1. Field of the Invention
The present invention relates to an optical disk apparatus equipped with a focus bias means to execute focus servo control by applying a focus bias from a focus bias generator circuit to a focus error signal in an operation of recording data on and/or reproducing the same from an optical disk such as a compact disk, a magneto-optical disk or the like used for data storage and so forth.
2. Description of the Related Art
In the optical disk apparatus known heretofore, it is customary to execute the following servo control.
For example, a light beam emitted from a light source is irradiated to the surface of an optical disk, and a return light beam from the optical disk is received by a photo detector.
A focus error signal and a tracking error signal are detected on the basis of the outputs of focus sensors which are divisions of the photo detector.

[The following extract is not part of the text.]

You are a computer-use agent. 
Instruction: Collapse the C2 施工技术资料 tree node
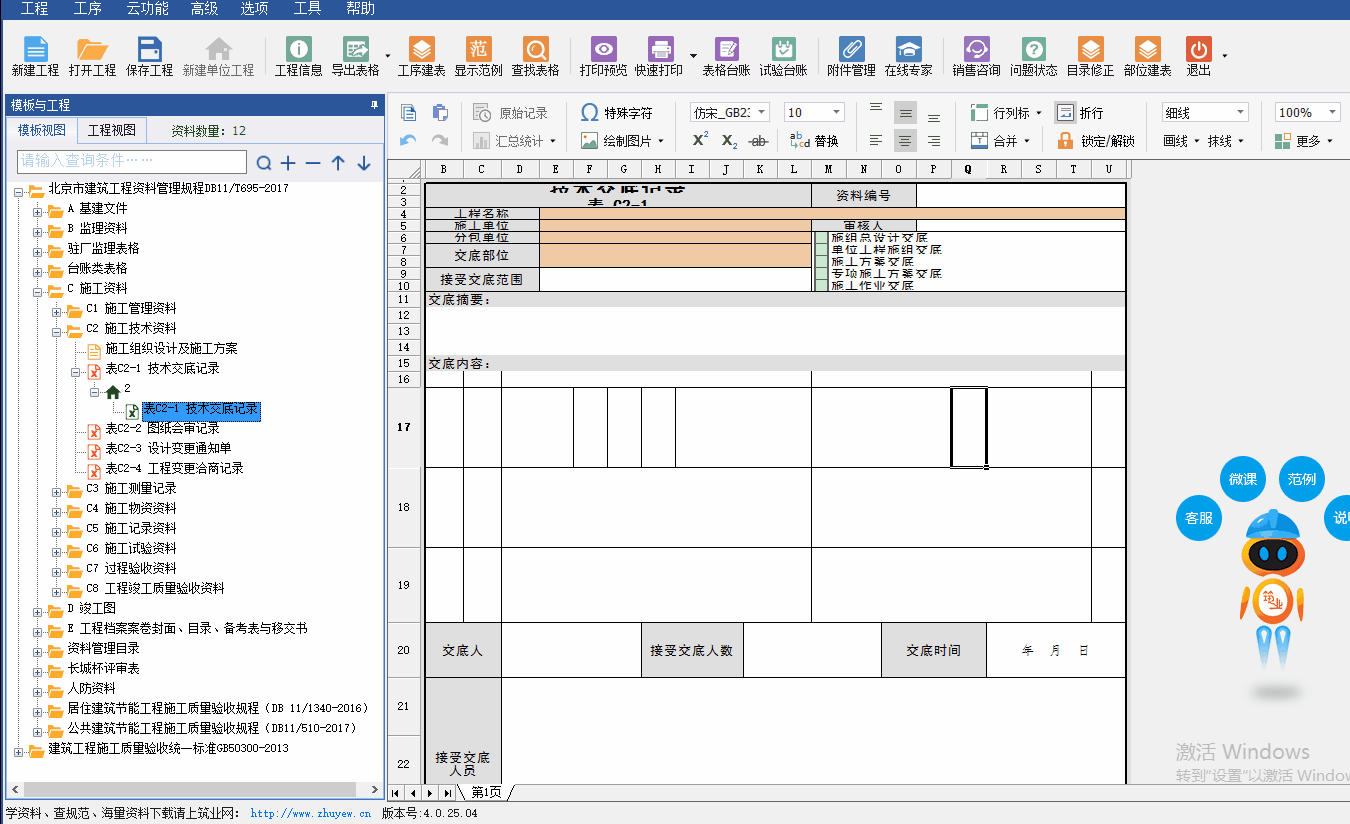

The focus error signal and the tracking error signal thus detected are supplied to a focus servo circuit and a tracking servo circuit respectively, thereby executing focus servo control and tracking servo control.
FIG. 1 shows an exemplary structure of such optical disk apparatus.
In FIG. 1, the optical disk apparatus 1 comprises an optical pickup 2, and a tracking servo circuit 5 and a focus servo circuit 6 which receive, via amplifiers 3 and 4 respectively, a tracking error signal and a focus error signal obtained on the basis of the difference between the light quantities of individual light receiving elements of a photo detector in the optical pickup 2.
The optical disk apparatus 1 further comprises a tracking driver 7 for driving an actuator of the optical pickup 2 under control on the basis of a servo signal from the tracking servo circuit 5 to thereby move an objective lens in the tracking direction, a focus driver 8 for driving the actuator of the optical pickup 2 under control on the basis of a servo signal from the focus servo circuit 6 to thereby move the objective lens in the focusing direction, and an adding circuit 9a for applying a focus bias, which is obtained from the focus bias generator circuit 9, to the focus error signal outputted from the amplifier 4.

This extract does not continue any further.